Khalif is also a global youth ambassador for A World At School, a campaign focused on ensuring universal education.

Khalif also founded a Social Consciousness Club, a platform for students to discuss domestic and international issues, such as hunger in America and foreign aid.

As a teen adviser for the U.N.’s Girl Up campaign, she mobilized young people in her community to send letters to Congress in support of legislation fighting against child marriage.

During her sophomore year, she was invited as part of Girl Up to attend Malala Day at the U.N. headquarters in New York. The 2013 event honored Yousafzai, the Afghan girl who this year became the youngest Nobel winner ever, sharing the peace prize at age 17. There, Khalif performed her spoken-word piece for Yousafzai, youth delegates and U.N. leaders, including Secretary-General Ban Ki Moon.

The poem was a tribute to Yousafzai’s bravery and “girls like her who continue to fight for fundamental human rights and education.”

Most recently, she was awarded the U.N. Special Envoy for Global Education’s Youth Courage Award, which honors young people fighting for universal education. She was one of nine chosen from around the world to receive the honor.

“That was the highlight of my entire high school career,” Khalif said. “I was just bewildered.”

She likes to recite the African proverb: “If you educate a boy, you educate an individual, but if you educate a girl, you educate a nation,” to explain the emphasis on girls’ education.

“The sheer ripple effect of educating a girl is huge, especially in developing countries,” Khalif said.


Khalif is the daughter of Somali parents who fled the civil war there in 1992.

“Having parents who fled from civil war changes your entire perspective.
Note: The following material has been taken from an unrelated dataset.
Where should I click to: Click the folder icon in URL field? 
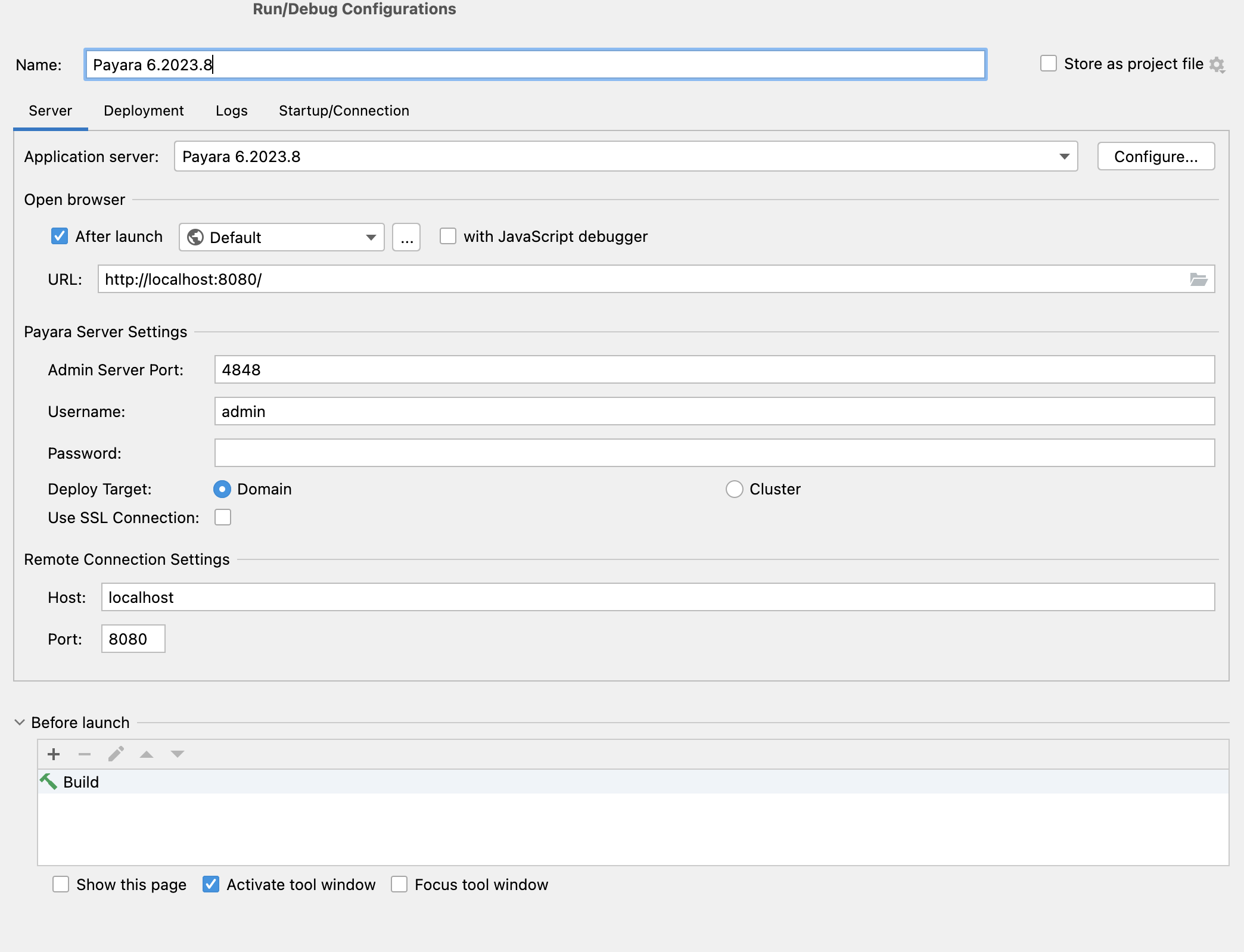(1198, 279)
That makes you realize the opportunities you have in the United States and use those to its fullest extent,” she said.

She recounts stories in Somalia of her mother’s father making sure his daughters had an education during a time when most girls did not.
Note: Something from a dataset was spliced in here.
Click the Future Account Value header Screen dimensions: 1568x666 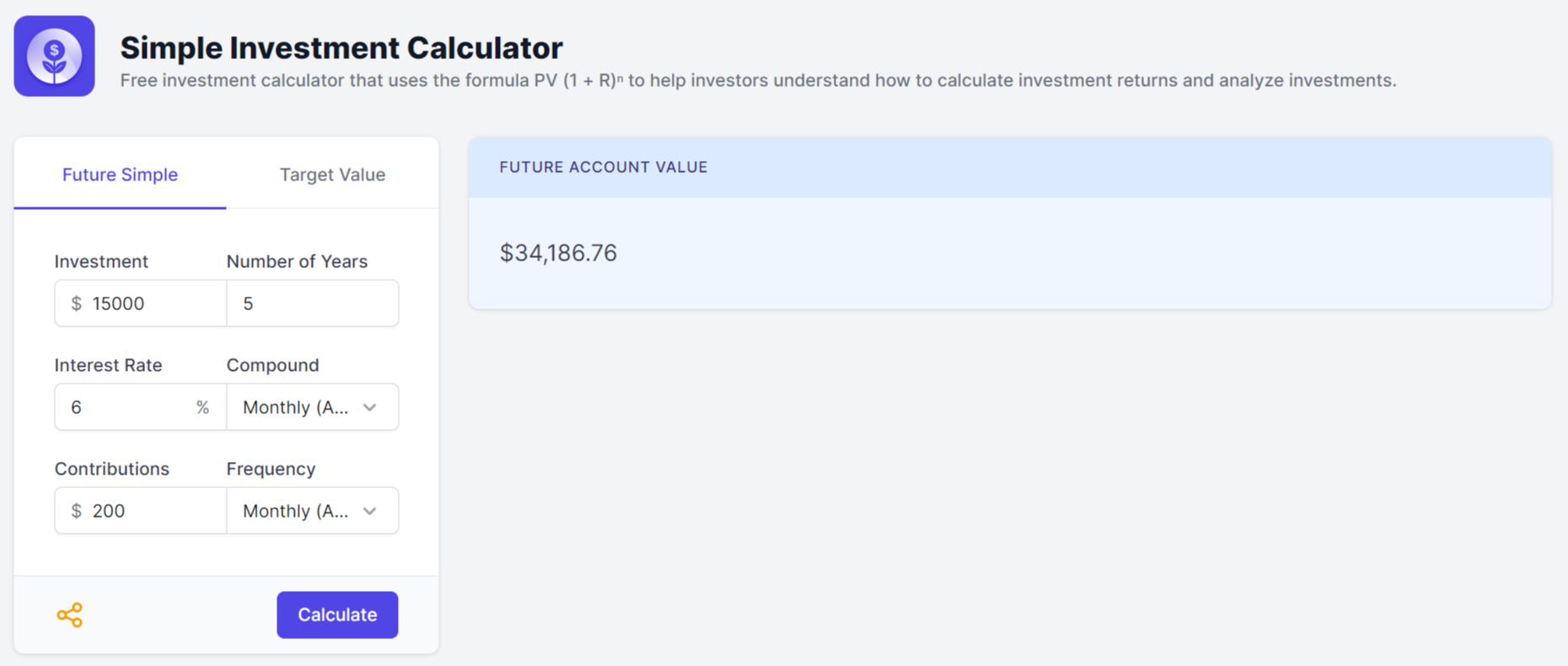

“Because my mom was able to receive this gift of education, I felt I had an obligation to give this gift back,” Khalif said.
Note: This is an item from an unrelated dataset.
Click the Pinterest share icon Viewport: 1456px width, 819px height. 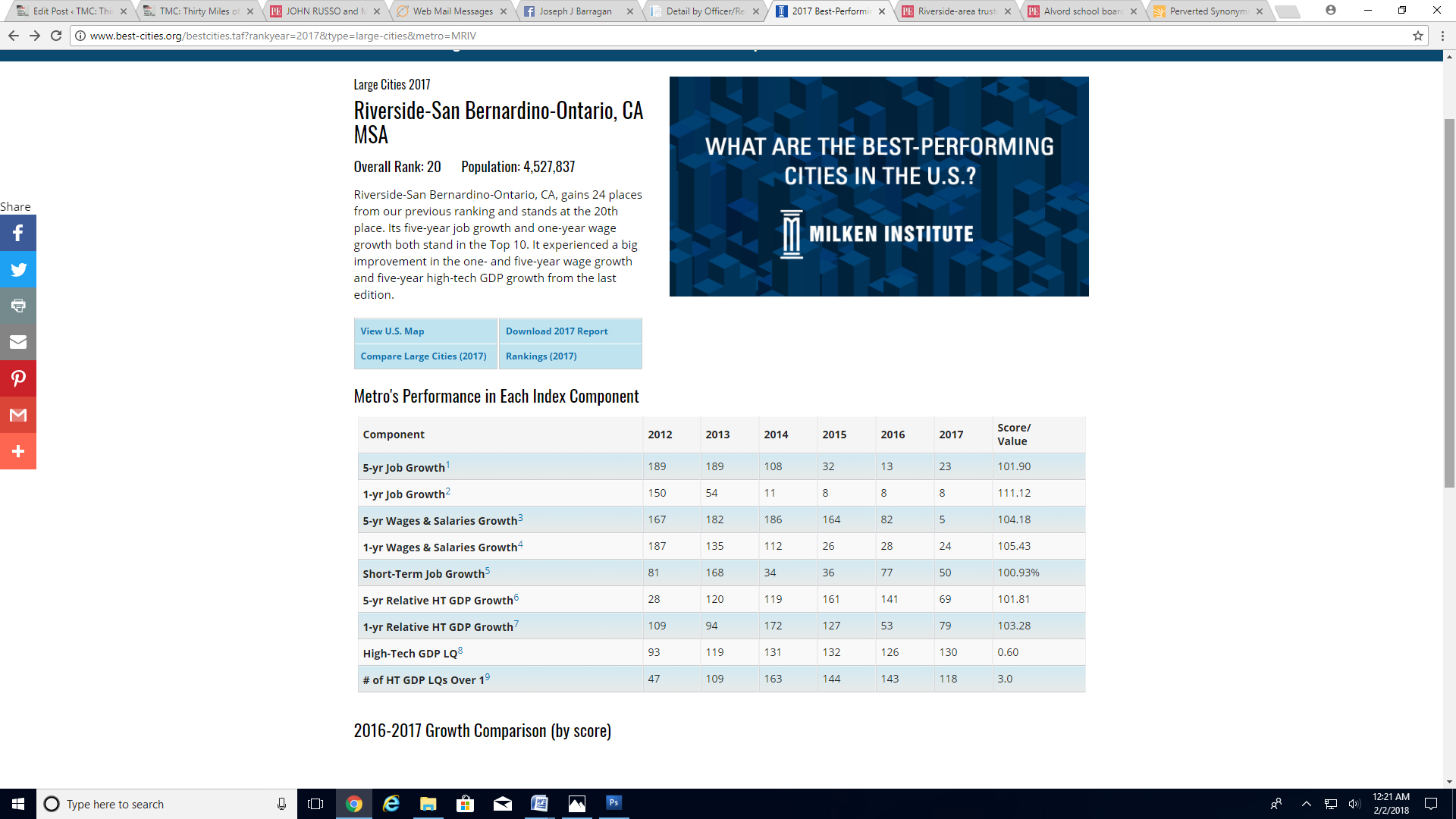click(18, 378)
And she was told stories of female Muslims who were “leaders of their time.”

“So being able to see my own reflection in the mirrors of history were very important and pivotal growing up.”

Khalif is inspired by stories from the civil-rights movement, as well as by her favorite book, “The Souls of Black Folk” by W.E.B. Du Bois, the Beat poets and spoken-word artist Saul Williams. She uses these platforms to inspire her spoken-word poetry, which she calls her “identity.”

It’s been her way to “find a place as a minority in the United States.”

“[All of that was] influential in growing up but also [has] helped me a lot in figuring out who I was,” she said.

Spoken-word poetry has played a large role in her academic life.

Khalif is in her fourth year of performing poetry on the Mounds Park Academy speech and debate team. She was recently named the 2014 Minnesota state poetry champion at a speech competition.

“She has a strong sense of social justice,” said Kunze, who was Khalif’s Spanish teacher five years ago. “She has a beautiful voice and a beautiful point of view.”

Khalif said she is grateful to the school for prompting students to grow as thinkers. She said teachers at Mounds Park expect a lot from their students: “They force you to actually think in a larger sense of how you can play a larger role in this world.”

For most high school seniors, this time of year is crunch time for college applications.

Khalif is no exception. She’s put her extracurricular activities on hold to polish her college applications for early-decision deadline.

She doesn’t have a dream school in mind, knowing that most schools are selective. She does want to work in government, continue her activism and spoken-word poetry, and someday return to Somalia.

“I want to be part of the dialogue back home [in Somalia],” Khalif said. “There’s a lot of peace-building happening in Somalia, and I want to be a part of that when I get older.”

A lot of people say they are going to change the world and they have the best intentions, Kunze said.

“But Munira is somebody who probably will change the world,” Kunze said.